If you don’t like stock data, there are other examples mainly when pulling data from real time embedded systems.


If you go back and read what I said, if your data flow is >> (much slower) than 500ms, and / or the time to process is >> 500ms ( much longer ) you could use spark streaming. If not… and there are applications which require that type of speed… then you shouldn’t use spark streaming.

If you do have that constraint, then you can look at systems like storm/flink/samza / whatever where you have a continuous queue and listener and no micro batch delays. Then for each bolt (storm) you can have a spark context for processing the data. (Depending on what sort of processing you want to do.)

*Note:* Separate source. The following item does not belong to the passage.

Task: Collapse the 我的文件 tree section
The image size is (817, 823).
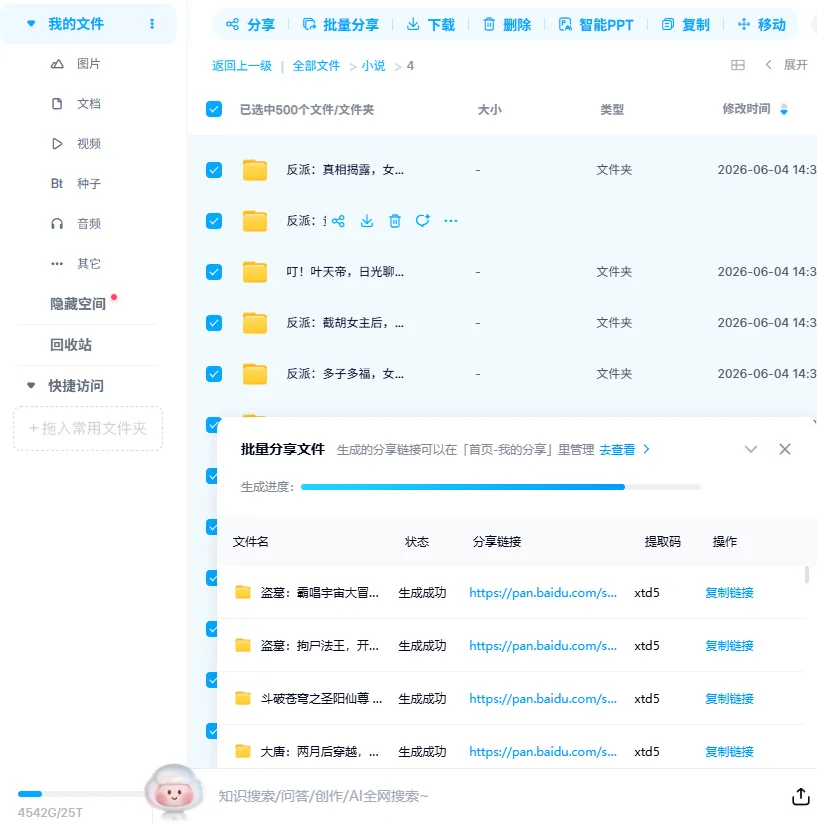Action: 31,24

To put this in perspective… if you’re using spark streaming / akka / storm /etc to handle real time requests from the web, 500ms added delay can be a long time.

Choose the right tool.

For the OP’s problem. Sure Tracking public transportation could be done using spark streaming. It could also be done using half a dozen other tools because the rate of data generation is much slower than 500ms.

HTH


On Apr 27, 2016, at 4:34 PM, Mich Talebzadeh <mich.talebza...@gmail.com <mailto:mich.talebza...@gmail.com>> wrote:

couple of things.

There is no such thing as Continuous Data Streaming as there is no such thing as Continuous Availability.

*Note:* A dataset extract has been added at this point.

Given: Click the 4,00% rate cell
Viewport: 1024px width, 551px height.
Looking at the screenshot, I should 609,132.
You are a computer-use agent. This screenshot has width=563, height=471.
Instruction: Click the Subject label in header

There is such thing as Discrete Data Streaming and High Availability but they reduce the finite unavailability to minimum. In terms of business needs a 5 SIGMA is good enough and acceptable. Even the candles set to a predefined time interval say 2, 4, 15 seconds overlap. No FX savvy trader makes a sell or buy decision on the basis of 2 seconds candlestick

The calculation itself in measurements is subject to finite error as defined by their Confidence Level (CL) using Standard Deviation function.

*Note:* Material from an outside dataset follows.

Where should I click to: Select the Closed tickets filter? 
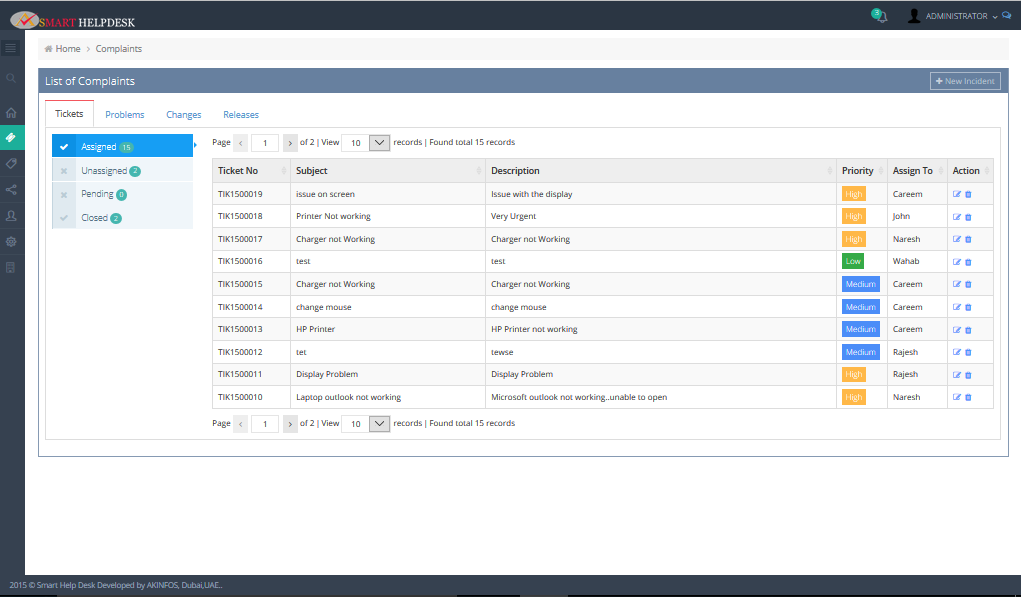click(94, 218)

OK so far I have never noticed a tool that requires that details of granularity. Those stuff from Flink etc is in practical term is of little value and does not make commercial sense.

Now with regard to your needs, Spark micro batching is perfectly adequate.

HTH

Dr Mich Talebzadeh

LinkedIn /https://www.linkedin.com/profile/view?id=AAEAAAAWh2gBxianrbJd6zP6AcPCCdOABUrV8Pw/

http://talebzadehmich.wordpress.com <http://talebzadehmich.wordpress.com/>


On 27 April 2016 at 22:10, Esa Heikkinen <esa.heikki...@student.tut.fi <mailto:esa.heikki...@student.tut.fi>> wrote:


    Hi

    Thanks for the answer.

    I have developed a log file analyzer for RTPIS (Real Time
    Passenger Information System) system, where buses drive lines and
    the system try to estimate the arrival times to the bus stops.
    There are many different log files (and events) and analyzing
    situation can be very complex. Also spatial data can be included
    to the log data.

    The analyzer also has a query (or analyzing) language, which
    describes a expected behavior. This can be a requirement of
    system. Analyzer can be think to be also a test oracle.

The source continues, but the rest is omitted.